[To do]:
Restate, word for word, each record that follows.

*** Block opens ***

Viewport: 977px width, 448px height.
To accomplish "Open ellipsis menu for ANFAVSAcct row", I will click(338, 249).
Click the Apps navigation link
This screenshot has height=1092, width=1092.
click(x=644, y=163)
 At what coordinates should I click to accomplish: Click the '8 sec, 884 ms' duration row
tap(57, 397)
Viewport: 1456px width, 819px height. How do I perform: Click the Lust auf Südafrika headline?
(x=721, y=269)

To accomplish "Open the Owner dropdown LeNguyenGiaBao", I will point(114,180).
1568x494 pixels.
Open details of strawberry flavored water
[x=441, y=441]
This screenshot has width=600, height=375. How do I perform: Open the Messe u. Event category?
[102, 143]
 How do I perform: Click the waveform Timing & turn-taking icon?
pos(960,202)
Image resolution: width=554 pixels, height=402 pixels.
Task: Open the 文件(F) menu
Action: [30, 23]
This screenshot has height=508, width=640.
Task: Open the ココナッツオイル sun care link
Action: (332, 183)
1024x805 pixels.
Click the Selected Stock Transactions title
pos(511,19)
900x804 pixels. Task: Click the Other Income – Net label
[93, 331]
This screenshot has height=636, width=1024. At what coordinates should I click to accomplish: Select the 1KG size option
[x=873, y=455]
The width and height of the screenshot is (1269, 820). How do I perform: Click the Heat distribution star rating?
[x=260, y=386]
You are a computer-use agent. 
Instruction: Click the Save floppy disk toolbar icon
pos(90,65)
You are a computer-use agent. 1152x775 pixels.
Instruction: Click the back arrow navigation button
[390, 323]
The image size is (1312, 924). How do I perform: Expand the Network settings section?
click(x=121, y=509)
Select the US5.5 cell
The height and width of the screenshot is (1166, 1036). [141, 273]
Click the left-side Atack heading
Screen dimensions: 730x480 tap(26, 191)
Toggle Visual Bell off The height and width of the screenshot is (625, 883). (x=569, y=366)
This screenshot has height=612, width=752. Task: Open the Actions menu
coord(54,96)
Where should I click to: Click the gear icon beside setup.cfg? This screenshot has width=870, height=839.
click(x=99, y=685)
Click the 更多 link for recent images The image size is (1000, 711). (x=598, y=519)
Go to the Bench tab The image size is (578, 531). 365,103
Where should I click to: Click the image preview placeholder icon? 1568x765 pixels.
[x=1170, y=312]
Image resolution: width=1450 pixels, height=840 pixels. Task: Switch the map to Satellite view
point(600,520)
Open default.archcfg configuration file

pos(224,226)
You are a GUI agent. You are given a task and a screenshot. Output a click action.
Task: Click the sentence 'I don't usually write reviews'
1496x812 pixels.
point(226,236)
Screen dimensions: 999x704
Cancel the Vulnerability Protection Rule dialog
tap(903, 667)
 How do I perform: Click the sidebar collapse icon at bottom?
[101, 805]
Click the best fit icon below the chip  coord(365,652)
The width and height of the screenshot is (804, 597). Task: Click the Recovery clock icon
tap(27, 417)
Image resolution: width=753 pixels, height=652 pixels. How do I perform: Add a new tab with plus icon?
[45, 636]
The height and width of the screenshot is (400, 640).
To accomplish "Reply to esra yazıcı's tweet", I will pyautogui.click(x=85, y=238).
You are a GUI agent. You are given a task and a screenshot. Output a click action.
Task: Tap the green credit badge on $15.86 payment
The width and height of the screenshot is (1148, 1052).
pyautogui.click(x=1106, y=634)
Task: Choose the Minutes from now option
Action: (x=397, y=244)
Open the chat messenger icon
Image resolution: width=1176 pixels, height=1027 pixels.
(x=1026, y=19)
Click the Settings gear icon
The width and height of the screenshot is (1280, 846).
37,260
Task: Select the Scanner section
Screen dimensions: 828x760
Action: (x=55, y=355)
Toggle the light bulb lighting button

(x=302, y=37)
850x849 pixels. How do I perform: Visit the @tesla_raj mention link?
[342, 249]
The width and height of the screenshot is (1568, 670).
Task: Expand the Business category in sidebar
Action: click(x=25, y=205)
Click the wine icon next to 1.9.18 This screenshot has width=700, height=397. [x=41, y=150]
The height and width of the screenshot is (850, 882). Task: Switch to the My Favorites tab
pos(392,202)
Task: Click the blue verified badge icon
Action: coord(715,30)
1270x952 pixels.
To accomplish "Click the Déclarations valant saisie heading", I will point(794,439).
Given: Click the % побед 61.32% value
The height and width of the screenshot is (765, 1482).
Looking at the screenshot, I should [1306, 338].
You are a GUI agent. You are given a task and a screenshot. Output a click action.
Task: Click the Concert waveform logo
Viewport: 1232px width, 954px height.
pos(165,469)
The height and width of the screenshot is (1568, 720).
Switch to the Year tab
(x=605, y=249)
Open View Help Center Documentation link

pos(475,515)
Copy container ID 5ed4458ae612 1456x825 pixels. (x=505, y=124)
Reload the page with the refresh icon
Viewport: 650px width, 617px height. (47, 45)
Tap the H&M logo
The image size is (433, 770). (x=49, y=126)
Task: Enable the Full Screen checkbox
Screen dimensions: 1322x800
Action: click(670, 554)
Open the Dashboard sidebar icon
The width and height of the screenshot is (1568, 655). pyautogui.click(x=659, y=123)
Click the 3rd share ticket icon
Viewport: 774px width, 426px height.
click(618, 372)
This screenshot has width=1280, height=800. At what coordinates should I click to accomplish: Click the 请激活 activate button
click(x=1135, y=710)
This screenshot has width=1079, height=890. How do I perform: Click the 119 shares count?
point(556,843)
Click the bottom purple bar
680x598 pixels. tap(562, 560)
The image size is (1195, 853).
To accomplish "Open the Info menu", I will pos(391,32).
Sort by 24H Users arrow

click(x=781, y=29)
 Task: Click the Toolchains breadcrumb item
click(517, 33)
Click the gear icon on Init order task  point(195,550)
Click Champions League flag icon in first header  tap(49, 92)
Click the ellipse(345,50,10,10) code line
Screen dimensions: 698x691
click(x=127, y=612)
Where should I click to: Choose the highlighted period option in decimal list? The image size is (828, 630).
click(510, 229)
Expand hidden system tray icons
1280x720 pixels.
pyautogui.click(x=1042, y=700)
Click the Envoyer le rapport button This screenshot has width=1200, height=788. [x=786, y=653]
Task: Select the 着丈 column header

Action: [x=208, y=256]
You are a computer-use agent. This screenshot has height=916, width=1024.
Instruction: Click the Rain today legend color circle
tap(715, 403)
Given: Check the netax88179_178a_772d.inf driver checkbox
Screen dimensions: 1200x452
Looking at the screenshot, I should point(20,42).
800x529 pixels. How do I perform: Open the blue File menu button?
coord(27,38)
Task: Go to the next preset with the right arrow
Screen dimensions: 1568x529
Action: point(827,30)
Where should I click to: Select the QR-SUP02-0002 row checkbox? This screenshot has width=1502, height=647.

*** Block closes ***

[Exercise response]:
Viewport: 977px width, 448px height.
To accomplish "Open ellipsis menu for ANFAVSAcct row", I will click(338, 249).
Click the Apps navigation link
This screenshot has height=1092, width=1092.
click(x=644, y=163)
 At what coordinates should I click to accomplish: Click the '8 sec, 884 ms' duration row
tap(57, 397)
Viewport: 1456px width, 819px height. How do I perform: Click the Lust auf Südafrika headline?
(x=721, y=269)

To accomplish "Open the Owner dropdown LeNguyenGiaBao", I will point(114,180).
1568x494 pixels.
Open details of strawberry flavored water
[x=441, y=441]
This screenshot has width=600, height=375. How do I perform: Open the Messe u. Event category?
[102, 143]
 How do I perform: Click the waveform Timing & turn-taking icon?
pos(960,202)
Image resolution: width=554 pixels, height=402 pixels.
Task: Open the 文件(F) menu
Action: [30, 23]
This screenshot has height=508, width=640.
Task: Open the ココナッツオイル sun care link
Action: (332, 183)
1024x805 pixels.
Click the Selected Stock Transactions title
pos(511,19)
900x804 pixels. Task: Click the Other Income – Net label
[93, 331]
This screenshot has height=636, width=1024. At what coordinates should I click to accomplish: Select the 1KG size option
[x=873, y=455]
The width and height of the screenshot is (1269, 820). How do I perform: Click the Heat distribution star rating?
[x=260, y=386]
You are a computer-use agent. 
Instruction: Click the Save floppy disk toolbar icon
pos(90,65)
You are a computer-use agent. 1152x775 pixels.
Instruction: Click the back arrow navigation button
[390, 323]
The image size is (1312, 924). How do I perform: Expand the Network settings section?
click(x=121, y=509)
Select the US5.5 cell
The height and width of the screenshot is (1166, 1036). [141, 273]
Click the left-side Atack heading
Screen dimensions: 730x480 tap(26, 191)
Toggle Visual Bell off The height and width of the screenshot is (625, 883). (x=569, y=366)
This screenshot has height=612, width=752. Task: Open the Actions menu
coord(54,96)
Where should I click to: Click the gear icon beside setup.cfg? This screenshot has width=870, height=839.
click(x=99, y=685)
Click the 更多 link for recent images The image size is (1000, 711). (x=598, y=519)
Go to the Bench tab The image size is (578, 531). 365,103
Where should I click to: Click the image preview placeholder icon? 1568x765 pixels.
[x=1170, y=312]
Image resolution: width=1450 pixels, height=840 pixels. Task: Switch the map to Satellite view
point(600,520)
Open default.archcfg configuration file

pos(224,226)
You are a GUI agent. You are given a task and a screenshot. Output a click action.
Task: Click the sentence 'I don't usually write reviews'
1496x812 pixels.
point(226,236)
Screen dimensions: 999x704
Cancel the Vulnerability Protection Rule dialog
tap(903, 667)
 How do I perform: Click the sidebar collapse icon at bottom?
[101, 805]
Click the best fit icon below the chip  coord(365,652)
The width and height of the screenshot is (804, 597). Task: Click the Recovery clock icon
tap(27, 417)
Image resolution: width=753 pixels, height=652 pixels. How do I perform: Add a new tab with plus icon?
[45, 636]
The height and width of the screenshot is (400, 640).
To accomplish "Reply to esra yazıcı's tweet", I will pyautogui.click(x=85, y=238).
You are a GUI agent. You are given a task and a screenshot. Output a click action.
Task: Tap the green credit badge on $15.86 payment
The width and height of the screenshot is (1148, 1052).
pyautogui.click(x=1106, y=634)
Task: Choose the Minutes from now option
Action: (x=397, y=244)
Open the chat messenger icon
Image resolution: width=1176 pixels, height=1027 pixels.
(x=1026, y=19)
Click the Settings gear icon
The width and height of the screenshot is (1280, 846).
37,260
Task: Select the Scanner section
Screen dimensions: 828x760
Action: (x=55, y=355)
Toggle the light bulb lighting button

(x=302, y=37)
850x849 pixels. How do I perform: Visit the @tesla_raj mention link?
[342, 249]
The width and height of the screenshot is (1568, 670).
Task: Expand the Business category in sidebar
Action: click(x=25, y=205)
Click the wine icon next to 1.9.18 This screenshot has width=700, height=397. [x=41, y=150]
The height and width of the screenshot is (850, 882). Task: Switch to the My Favorites tab
pos(392,202)
Task: Click the blue verified badge icon
Action: coord(715,30)
1270x952 pixels.
To accomplish "Click the Déclarations valant saisie heading", I will point(794,439).
Given: Click the % побед 61.32% value
The height and width of the screenshot is (765, 1482).
Looking at the screenshot, I should [1306, 338].
You are a GUI agent. You are given a task and a screenshot. Output a click action.
Task: Click the Concert waveform logo
Viewport: 1232px width, 954px height.
pos(165,469)
The height and width of the screenshot is (1568, 720).
Switch to the Year tab
(x=605, y=249)
Open View Help Center Documentation link

pos(475,515)
Copy container ID 5ed4458ae612 1456x825 pixels. (x=505, y=124)
Reload the page with the refresh icon
Viewport: 650px width, 617px height. (47, 45)
Tap the H&M logo
The image size is (433, 770). (x=49, y=126)
Task: Enable the Full Screen checkbox
Screen dimensions: 1322x800
Action: click(670, 554)
Open the Dashboard sidebar icon
The width and height of the screenshot is (1568, 655). pyautogui.click(x=659, y=123)
Click the 3rd share ticket icon
Viewport: 774px width, 426px height.
click(618, 372)
This screenshot has width=1280, height=800. At what coordinates should I click to accomplish: Click the 请激活 activate button
click(x=1135, y=710)
This screenshot has width=1079, height=890. How do I perform: Click the 119 shares count?
point(556,843)
Click the bottom purple bar
680x598 pixels. tap(562, 560)
The image size is (1195, 853).
To accomplish "Open the Info menu", I will pos(391,32).
Sort by 24H Users arrow

click(x=781, y=29)
 Task: Click the Toolchains breadcrumb item
click(517, 33)
Click the gear icon on Init order task  point(195,550)
Click Champions League flag icon in first header  tap(49, 92)
Click the ellipse(345,50,10,10) code line
Screen dimensions: 698x691
click(x=127, y=612)
Where should I click to: Choose the highlighted period option in decimal list? The image size is (828, 630).
click(510, 229)
Expand hidden system tray icons
1280x720 pixels.
pyautogui.click(x=1042, y=700)
Click the Envoyer le rapport button This screenshot has width=1200, height=788. [x=786, y=653]
Task: Select the 着丈 column header

Action: [x=208, y=256]
You are a computer-use agent. This screenshot has height=916, width=1024.
Instruction: Click the Rain today legend color circle
tap(715, 403)
Given: Check the netax88179_178a_772d.inf driver checkbox
Screen dimensions: 1200x452
Looking at the screenshot, I should point(20,42).
800x529 pixels. How do I perform: Open the blue File menu button?
coord(27,38)
Task: Go to the next preset with the right arrow
Screen dimensions: 1568x529
Action: point(827,30)
Where should I click to: Select the QR-SUP02-0002 row checkbox? This screenshot has width=1502, height=647.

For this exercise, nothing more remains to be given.